Stopping Fast! – The importance of brake fluid


Contributed by: Daniel Owsiany  (Service Director – High Road Vancouver & Langley) 


The brake system, specifically the brake fluid in your motorcycle plays a critical but often overlooked role. We riders expect a firm pull on the lever to decrease our speed in less time and distance than it took to generate it. What’s amazing is that it does just that. Take BMW’s S1000RR for example. From a standstill it accelerates to 100 mph in 5.1 seconds and well under 500 feet. Yet it slows to a complete stop in just under five seconds. This impressive braking system will slow the S1000RR from 250-0 km/h in 750 feet. That sort of performance is due to the engineering, power and resilience of the modern hydraulic brake system. In this article we will discuss the important role brake fluid plays in the complex brake system.


Brake fluid is a type of hydraulic fluid used in motorcycle brake systems. It is used to transfer force into pressure. It works because this fluid is not appreciably compressible – so the force applied to the brake lever or pedal will transfer to the brake caliper. Most brake fluids used today are glycol-ether based. Brake fluids must meet certain requirements as defined by various standards – most brake fluids are classified as “DOT 3” and “DOT 4”.




Brake fluids must have certain characteristics and meet certain quality standards for the braking system to work properly.

Boiling point

Brake fluid can be subjected to very high temperatures, especially at the brake calipers. It must have a high boiling point to reduce the possibility of brake fade under severe use. DOT standards refer to a brake fluid’s “dry” and “wet” boiling points. The wet boiling point (containing 3.7 percent water by volume), which is usually much lower (although above most normal service temperatures), refers to the fluid’s boiling point after absorbing moisture as is common after a year or so of regular use.
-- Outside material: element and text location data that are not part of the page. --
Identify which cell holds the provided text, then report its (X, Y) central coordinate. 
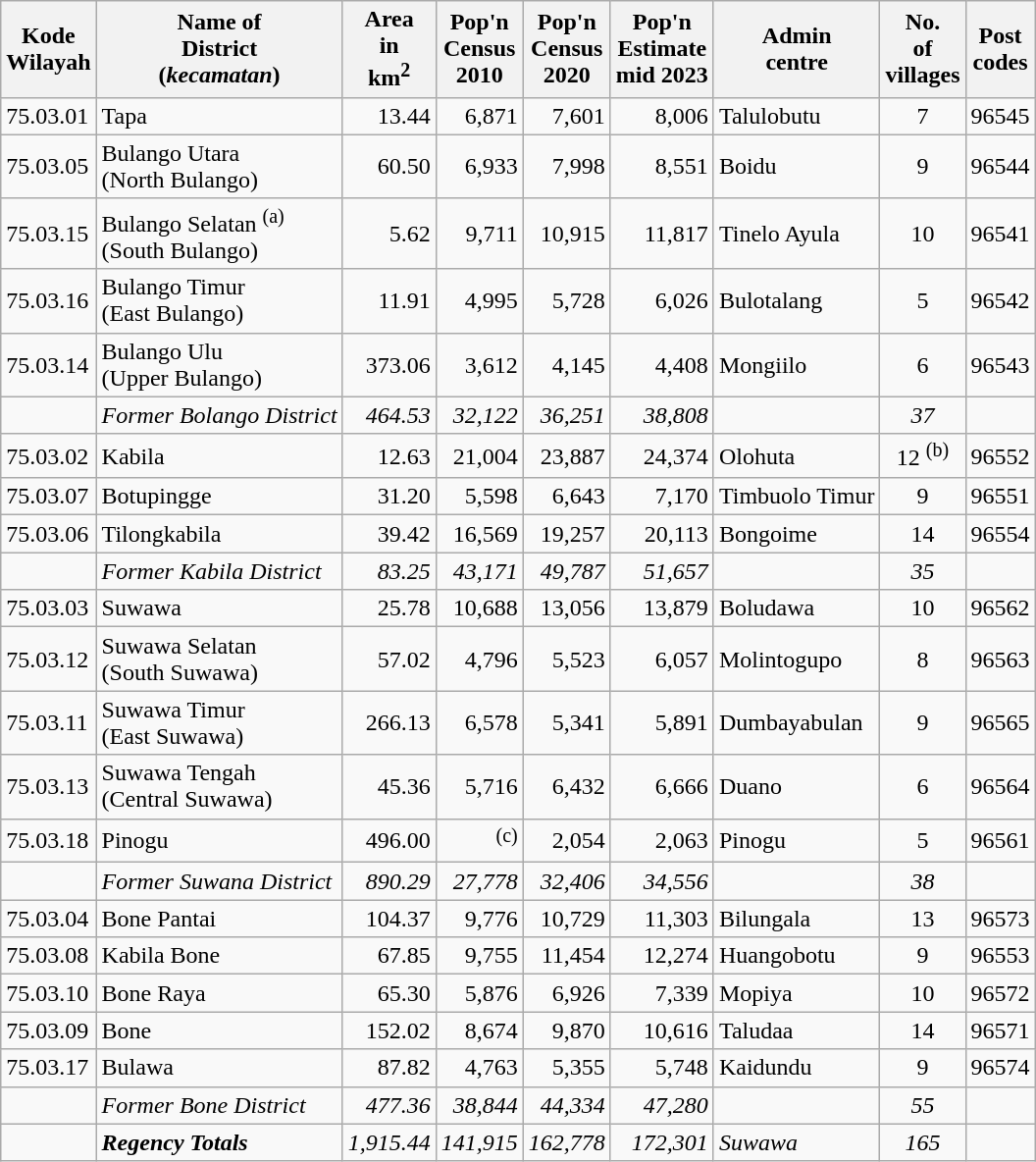
Taludaa (797, 1030)
96572 (1001, 993)
Former Kabila District (220, 571)
Bone Raya (220, 993)
4,145 (567, 365)
Bulango Utara (North Bulango) (220, 167)
Kabila Bone (220, 956)
67.85 (388, 956)
75.03.04 (49, 918)
13.44 (388, 116)
5,523 (567, 659)
75.03.05 (49, 167)
96544 (1001, 167)
75.03.02 (49, 455)
Former Bolango District (220, 415)
75.03.16 (49, 300)
496.00 (388, 840)
11,303 (661, 918)
Pop'nCensus2020 (567, 49)
Duano (797, 787)
10,915 (567, 233)
11,454 (567, 956)
20,113 (661, 534)
8 (922, 659)
9,711 (479, 233)
Pop'nEstimatemid 2023 (661, 49)
Huangobotu (797, 956)
96563 (1001, 659)
9,776 (479, 918)
55 (922, 1105)
10,688 (479, 608)
5,748 (661, 1067)
6,643 (567, 496)
96553 (1001, 956)
27,778 (479, 881)
96564 (1001, 787)
Tapa (220, 116)
75.03.17 (49, 1067)
Bone (220, 1030)
96542 (1001, 300)
96541 (1001, 233)
75.03.03 (49, 608)
Boidu (797, 167)
87.82 (388, 1067)
477.36 (388, 1105)
464.53 (388, 415)
11,817 (661, 233)
65.30 (388, 993)
104.37 (388, 918)
(c) (479, 840)
75.03.01 (49, 116)
Timbuolo Timur (797, 496)
165 (922, 1142)
13,879 (661, 608)
10,729 (567, 918)
4,995 (479, 300)
Bulango Selatan (a) (South Bulango) (220, 233)
141,915 (479, 1142)
75.03.06 (49, 534)
75.03.12 (49, 659)
49,787 (567, 571)
Kode Wilayah (49, 49)
96551 (1001, 496)
75.03.09 (49, 1030)
5,716 (479, 787)
5,598 (479, 496)
5,876 (479, 993)
9,870 (567, 1030)
38,844 (479, 1105)
12 (b) (922, 455)
4,408 (661, 365)
6,871 (479, 116)
Olohuta (797, 455)
Bulango Ulu (Upper Bulango) (220, 365)
Former Suwana District (220, 881)
7 (922, 116)
44,334 (567, 1105)
Tilongkabila (220, 534)
172,301 (661, 1142)
Bulango Timur (East Bulango) (220, 300)
83.25 (388, 571)
Bilungala (797, 918)
6,666 (661, 787)
Mopiya (797, 993)
96561 (1001, 840)
6,933 (479, 167)
8,674 (479, 1030)
373.06 (388, 365)
6,026 (661, 300)
Suwawa Timur (East Suwawa) (220, 722)
96543 (1001, 365)
75.03.14 (49, 365)
13 (922, 918)
96562 (1001, 608)
25.78 (388, 608)
Regency Totals (220, 1142)
75.03.10 (49, 993)
96552 (1001, 455)
96554 (1001, 534)
5.62 (388, 233)
Pop'nCensus2010 (479, 49)
45.36 (388, 787)
4,796 (479, 659)
38,808 (661, 415)
Boludawa (797, 608)
75.03.13 (49, 787)
Dumbayabulan (797, 722)
96545 (1001, 116)
5,728 (567, 300)
152.02 (388, 1030)
Kaidundu (797, 1067)
266.13 (388, 722)
24,374 (661, 455)
38 (922, 881)
96573 (1001, 918)
7,601 (567, 116)
6,578 (479, 722)
6,057 (661, 659)
12,274 (661, 956)
57.02 (388, 659)
Botupingge (220, 496)
32,406 (567, 881)
75.03.07 (49, 496)
8,551 (661, 167)
21,004 (479, 455)
Tinelo Ayula (797, 233)
23,887 (567, 455)
19,257 (567, 534)
2,054 (567, 840)
7,170 (661, 496)
10,616 (661, 1030)
96574 (1001, 1067)
13,056 (567, 608)
6,926 (567, 993)
4,763 (479, 1067)
35 (922, 571)
16,569 (479, 534)
1,915.44 (388, 1142)
47,280 (661, 1105)
5,355 (567, 1067)
51,657 (661, 571)
96565 (1001, 722)
39.42 (388, 534)
9,755 (479, 956)
6,432 (567, 787)
7,339 (661, 993)
No.ofvillages (922, 49)
Bone Pantai (220, 918)
Kabila (220, 455)
Area in km2 (388, 49)
Admincentre (797, 49)
34,556 (661, 881)
Molintogupo (797, 659)
162,778 (567, 1142)
Bongoime (797, 534)
Bulotalang (797, 300)
Bulawa (220, 1067)
11.91 (388, 300)
43,171 (479, 571)
Suwawa Selatan (South Suwawa) (220, 659)
Postcodes (1001, 49)
60.50 (388, 167)
890.29 (388, 881)
Former Bone District (220, 1105)
96571 (1001, 1030)
75.03.15 (49, 233)
Name ofDistrict(kecamatan) (220, 49)
Suwawa Tengah (Central Suwawa) (220, 787)
3,612 (479, 365)
32,122 (479, 415)
5,341 (567, 722)
37 (922, 415)
75.03.08 (49, 956)
5,891 (661, 722)
Mongiilo (797, 365)
7,998 (567, 167)
36,251 (567, 415)
75.03.18 (49, 840)
12.63 (388, 455)
75.03.11 (49, 722)
8,006 (661, 116)
Talulobutu (797, 116)
31.20 (388, 496)
2,063 (661, 840)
Glycol-ether (DOT 3, 4) brake fluids are hygroscopic (water absorbing), which means they absorb moisture from the atmosphere under operating conditions.

Corrosion Protection

Brake fluids must not corrode the various materials and metals used inside components such as calipers, master cylinders and ABS control valves. They must also protect against corrosion as moisture enters the system. Additives (corrosion inhibitors) are added to the base fluid to accomplish this.


Brake fluids must maintain stable viscosity, even with varying temperatures to accommodate different environmental conditions. As compressibility increases, more brake lever travel is necessary for the same amount of brake caliper piston force. Consistent lever feel and travel is crucial to proper brake function.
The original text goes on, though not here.